I pretend to sing to an audience that isn't there,
I feek heartbreak when thinking of my best friend that moved,
I touch the mountain top, knowing I've just succeeded,
I worry that I won't ever be good enough,
I cry when thinking of all my insecurities,
I am big hearted and a small town girl.

I understand that I can't make everyone happy,
I say that Christ died for me and everyone else,
I dream of an amazing happily ever after,
I try to be the best kind of friend that anyone could have,
I hope to one day find my true love,
I am big hearted and a small town girl.

Tuesday, August 28, 2012

Think Twice About Judging

     We've all judged someone before. Whether it was by looks, clothes, or even family... we've all done it. It's like human nature to us. We reallly don't need to judge a person by their outward appearance though.
     We need to look deeper into someone. For example, if you saw "a very old man, lying face down in the mud," what would you think? He's dirty, or even homeless? Maybe he's Jesus in diguise. He could even be an angel God sent from heaven to help.
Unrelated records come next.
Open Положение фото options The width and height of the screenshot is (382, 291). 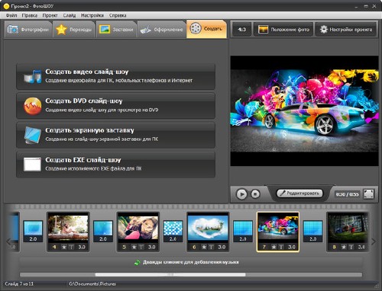(283, 30)
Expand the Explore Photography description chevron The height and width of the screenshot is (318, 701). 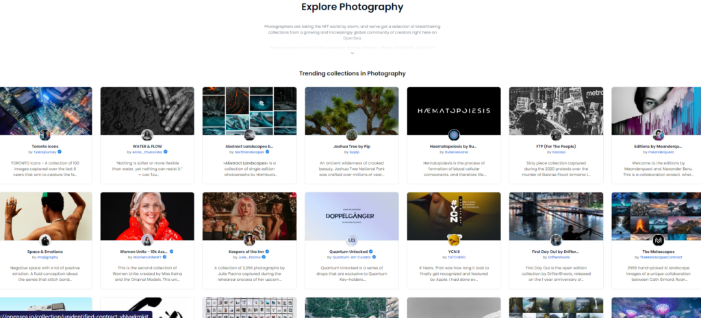353,53
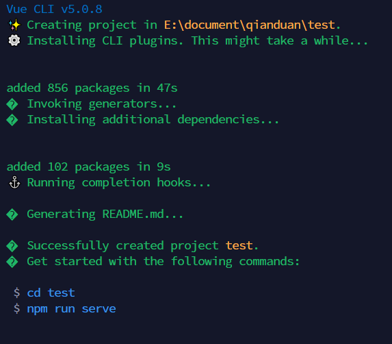This screenshot has height=344, width=392.
Task: Click the README.md filename text
Action: 133,214
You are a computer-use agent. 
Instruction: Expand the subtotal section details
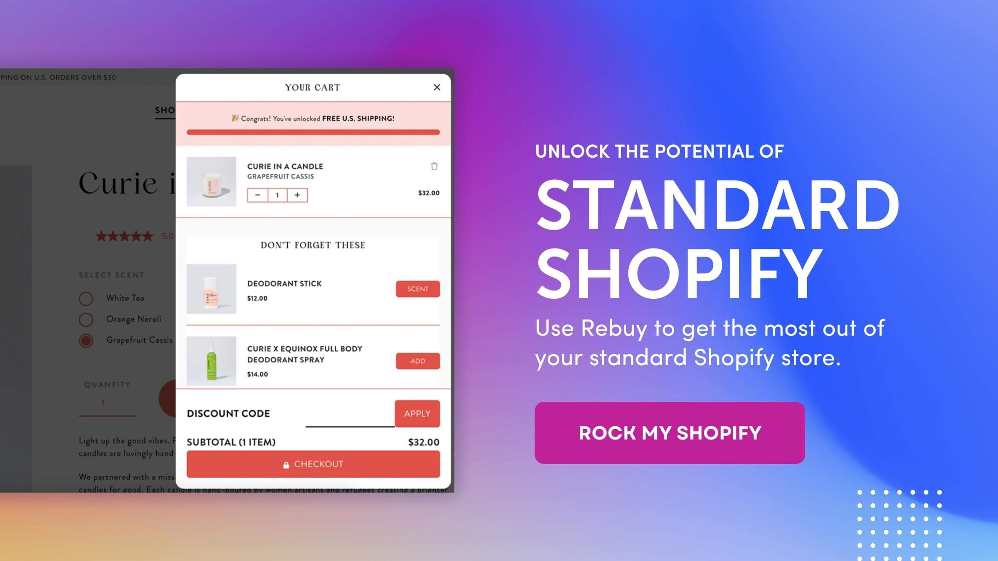pos(231,442)
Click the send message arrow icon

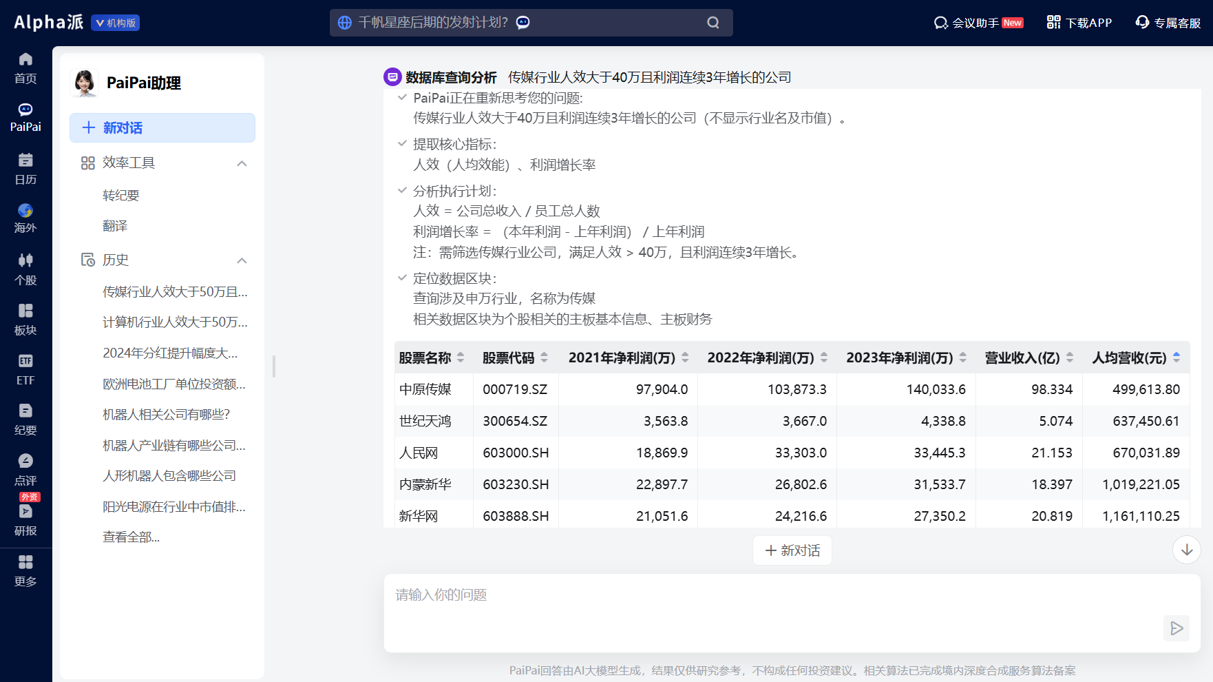coord(1177,628)
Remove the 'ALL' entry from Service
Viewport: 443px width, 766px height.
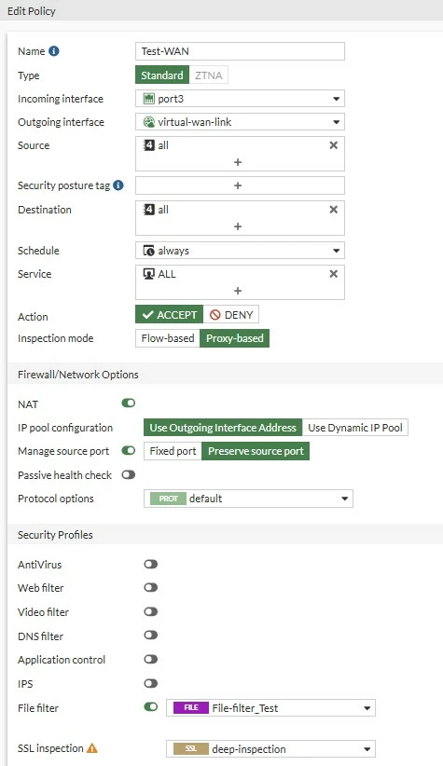(x=334, y=274)

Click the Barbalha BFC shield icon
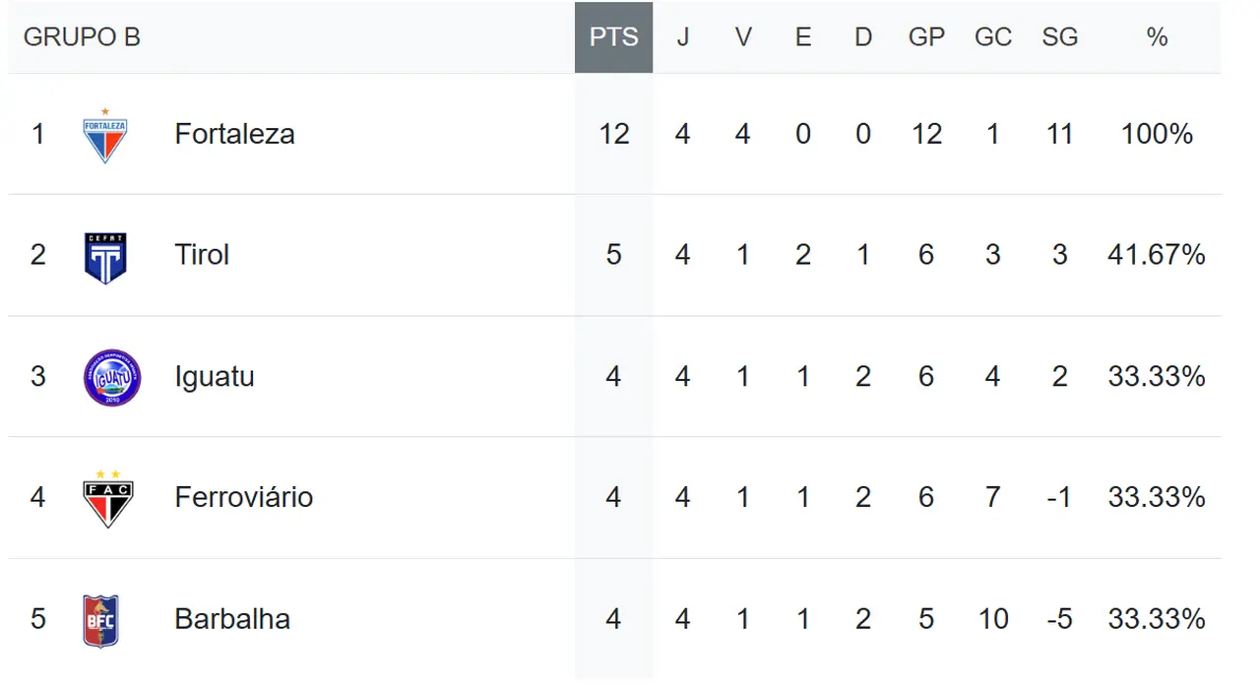[x=101, y=620]
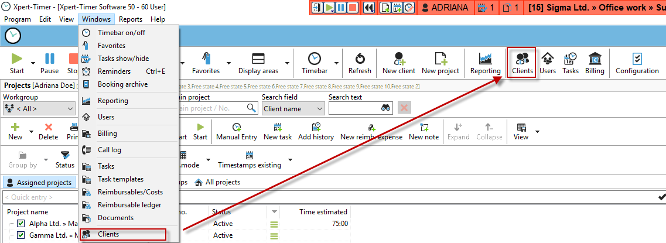Refresh the project list
Screen dimensions: 666x243
coord(360,62)
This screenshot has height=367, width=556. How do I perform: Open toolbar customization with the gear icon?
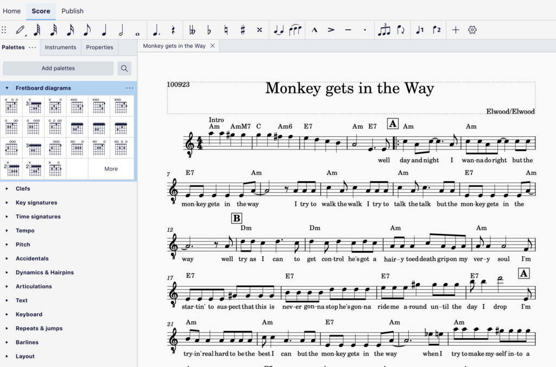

The angel in "A Very Old Man With Enormous Wings" was judged by people. People tossed "him things to eat through the openings in the wire as if he weren't a supernatural creature, but a circus animal." On the outside the angel was "dressed like ragpicker" and his wings were "dirty and half-plucked were forever entagled in the mud." On the inside though, the angel helped, was caring, and patient. He did miracles to the blind man, the paralytic, and the leper. On the outside the angel probably looked scary, but he never did anything to harm someone.
     I myself judge people often, and that's bad considering I don't know them. Last year I ended up having most of my classes with a girl I hated. I thought she was mean, stuck up, and rude. As the year went on though, I learned that I was totally wrong. She was really nice to me, funny (not rude!), and not stuck up at all. She's a really good friend of mine now. I guess I learned my lesson on judging others before I get to know them!
     In the story when the neighbor came she said, "He must have been coming for the child, but the poor fellow is so old that the rain knocked him down." On the outside he was just an old, dirty angel, but that wasn't how he was on the inside. He came to help and heal the the young child. It shouldn't matter what's on the outside of someone as long as the inside is good and right.